日記が置いてあります。タイトルと中身はあまり関係ありません。短編小説も書いてます(https://kakuyomu.jp/users/mezounagi/works)。 twitter:@mezounagi mail:mezounagi★outlook.jp(★→@)

魔法にときめかないための心

近所の店に、状況があれなのでアルコール出せません、との旨記載した紙が貼ってあって、それはまあいいのだが、その文言が、「アルコールの提供はご遠慮いただいております」だった。私はここに、知性の欠如を見た。これが言い過ぎなのであれば、反省の欠如と言ってもよい。「アルコールの提供は遠慮させていただいております」ならば、提供を自粛する動作の主語は店側であるが、現実の文面では、客が店に向けてアルコールを出すような主客関係になっている。無理矢理整合性を求めて解釈するのであれば、ご遠慮を再帰動詞として、日本語には-selfとかsibiとかがないから記載されていないものとし、(私どもが出した)アルコールの(お客様自身への)提供はご遠慮いただいております、となるが、この解釈の苦しさは首を吊ったようなもので、要するに原文がおかしいのである。大型というには少ししょっぱい大きさの屋外モニターで、何かの何かが、〇〇で人生が180度変わりました! と言っていた。なるほど。人生が転換した事、あるいは程度の大きさを表すのに、角度はしばしば引き合いに出されるもののひとつである。180度は一番よく聞くが、270度とか90度とか360度というのはとんと聞かない。聞かないわけではないが、無視して構わないような母数である。人生が変わる時は、180度変わるのである。180度というのは、つまり、半円分度器の一端からもう一端に、正反対を向く事を言っているのであろう。彼らが言うのは、鈍角だとしても、100度でもなく150度でもなく、178度でもなく、180度なのだから。すると、彼らの人生を形容する言葉というのは、全て反転する事になる。暗かった人生が明るい人生になり、貧乏だった人生が富裕な人生になり、生きていた人生が死んだ人生になるのである。
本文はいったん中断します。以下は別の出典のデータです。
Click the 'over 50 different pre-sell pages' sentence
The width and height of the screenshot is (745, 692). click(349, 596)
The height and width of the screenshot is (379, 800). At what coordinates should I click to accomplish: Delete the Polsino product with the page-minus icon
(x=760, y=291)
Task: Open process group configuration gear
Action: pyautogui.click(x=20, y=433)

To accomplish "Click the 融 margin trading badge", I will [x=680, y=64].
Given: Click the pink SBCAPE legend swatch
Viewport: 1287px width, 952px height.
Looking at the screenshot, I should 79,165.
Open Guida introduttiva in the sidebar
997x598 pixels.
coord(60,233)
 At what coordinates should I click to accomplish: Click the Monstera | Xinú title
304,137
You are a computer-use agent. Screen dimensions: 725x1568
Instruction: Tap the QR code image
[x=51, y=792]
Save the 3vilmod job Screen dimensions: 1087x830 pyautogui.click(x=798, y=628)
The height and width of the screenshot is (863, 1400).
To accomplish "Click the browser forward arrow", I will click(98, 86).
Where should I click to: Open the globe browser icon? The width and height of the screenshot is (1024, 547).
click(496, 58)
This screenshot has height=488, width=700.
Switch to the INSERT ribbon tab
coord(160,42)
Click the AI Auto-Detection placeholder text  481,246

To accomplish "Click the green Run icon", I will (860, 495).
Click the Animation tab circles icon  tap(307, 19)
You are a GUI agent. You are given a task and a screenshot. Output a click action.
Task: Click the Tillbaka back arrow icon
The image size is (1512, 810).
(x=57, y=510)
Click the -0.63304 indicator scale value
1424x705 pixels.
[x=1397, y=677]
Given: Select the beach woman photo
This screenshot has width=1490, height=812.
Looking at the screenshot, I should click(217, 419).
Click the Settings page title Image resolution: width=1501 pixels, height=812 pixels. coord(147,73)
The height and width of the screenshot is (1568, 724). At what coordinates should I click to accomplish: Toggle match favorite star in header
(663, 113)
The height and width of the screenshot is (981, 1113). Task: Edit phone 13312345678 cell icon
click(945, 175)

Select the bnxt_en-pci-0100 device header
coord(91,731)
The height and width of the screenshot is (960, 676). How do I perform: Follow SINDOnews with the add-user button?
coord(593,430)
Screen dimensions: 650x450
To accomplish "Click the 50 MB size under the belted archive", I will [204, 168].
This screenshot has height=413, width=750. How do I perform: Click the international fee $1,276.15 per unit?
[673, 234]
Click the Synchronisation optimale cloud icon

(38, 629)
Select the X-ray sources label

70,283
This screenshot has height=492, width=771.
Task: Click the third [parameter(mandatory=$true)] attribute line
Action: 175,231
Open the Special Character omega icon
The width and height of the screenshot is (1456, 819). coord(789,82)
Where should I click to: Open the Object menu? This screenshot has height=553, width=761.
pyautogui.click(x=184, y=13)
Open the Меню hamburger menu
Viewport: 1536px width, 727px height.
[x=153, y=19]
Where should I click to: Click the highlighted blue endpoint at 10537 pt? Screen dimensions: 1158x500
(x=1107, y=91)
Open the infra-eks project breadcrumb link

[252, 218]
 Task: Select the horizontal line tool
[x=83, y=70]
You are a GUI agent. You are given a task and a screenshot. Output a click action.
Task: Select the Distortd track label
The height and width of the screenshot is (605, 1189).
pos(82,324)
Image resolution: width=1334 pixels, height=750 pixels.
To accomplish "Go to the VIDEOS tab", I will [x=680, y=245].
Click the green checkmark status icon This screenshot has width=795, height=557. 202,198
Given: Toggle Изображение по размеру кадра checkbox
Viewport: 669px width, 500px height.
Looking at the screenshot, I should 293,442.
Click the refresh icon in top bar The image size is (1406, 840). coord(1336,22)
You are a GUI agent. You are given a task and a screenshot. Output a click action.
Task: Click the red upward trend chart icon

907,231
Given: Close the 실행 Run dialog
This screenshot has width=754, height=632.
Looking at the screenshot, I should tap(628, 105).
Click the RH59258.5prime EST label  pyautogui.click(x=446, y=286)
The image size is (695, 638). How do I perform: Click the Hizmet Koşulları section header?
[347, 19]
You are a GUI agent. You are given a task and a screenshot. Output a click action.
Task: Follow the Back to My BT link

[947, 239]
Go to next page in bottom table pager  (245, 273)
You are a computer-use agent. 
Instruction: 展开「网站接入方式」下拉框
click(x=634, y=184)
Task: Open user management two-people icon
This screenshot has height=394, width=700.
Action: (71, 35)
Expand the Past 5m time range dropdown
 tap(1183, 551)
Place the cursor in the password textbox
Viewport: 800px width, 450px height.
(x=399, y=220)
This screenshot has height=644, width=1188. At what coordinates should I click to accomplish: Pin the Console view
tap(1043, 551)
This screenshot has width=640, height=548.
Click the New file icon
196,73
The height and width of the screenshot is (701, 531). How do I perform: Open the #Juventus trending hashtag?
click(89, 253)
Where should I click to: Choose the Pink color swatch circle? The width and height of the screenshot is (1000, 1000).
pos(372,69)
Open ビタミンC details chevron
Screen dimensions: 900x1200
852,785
生きていた人生は、あるいは、死んだようなもんだった人生から、生きている「ような気がする」人生への転換かな。なぜか、人生が転換する時は、真反対を向かなければいけないらしい。ちょっと方向を変えたり、寄り道したり、つまずいてずれたりするのではなく、それまで見ていた景色が見えなくなる方へ向くのである。これは、過去の自分の放棄であり、脱皮であり、殺害であり、埋葬であり、これらのうちどれかである。脇目に見えるちょっと前の自分とか、遥か昔の自分が遠くに見えたりとか、そういう、多層的自己認識ではなくて、都度、まっさらの、積み重ねの何もないぺらぺらな自己認識風景のために。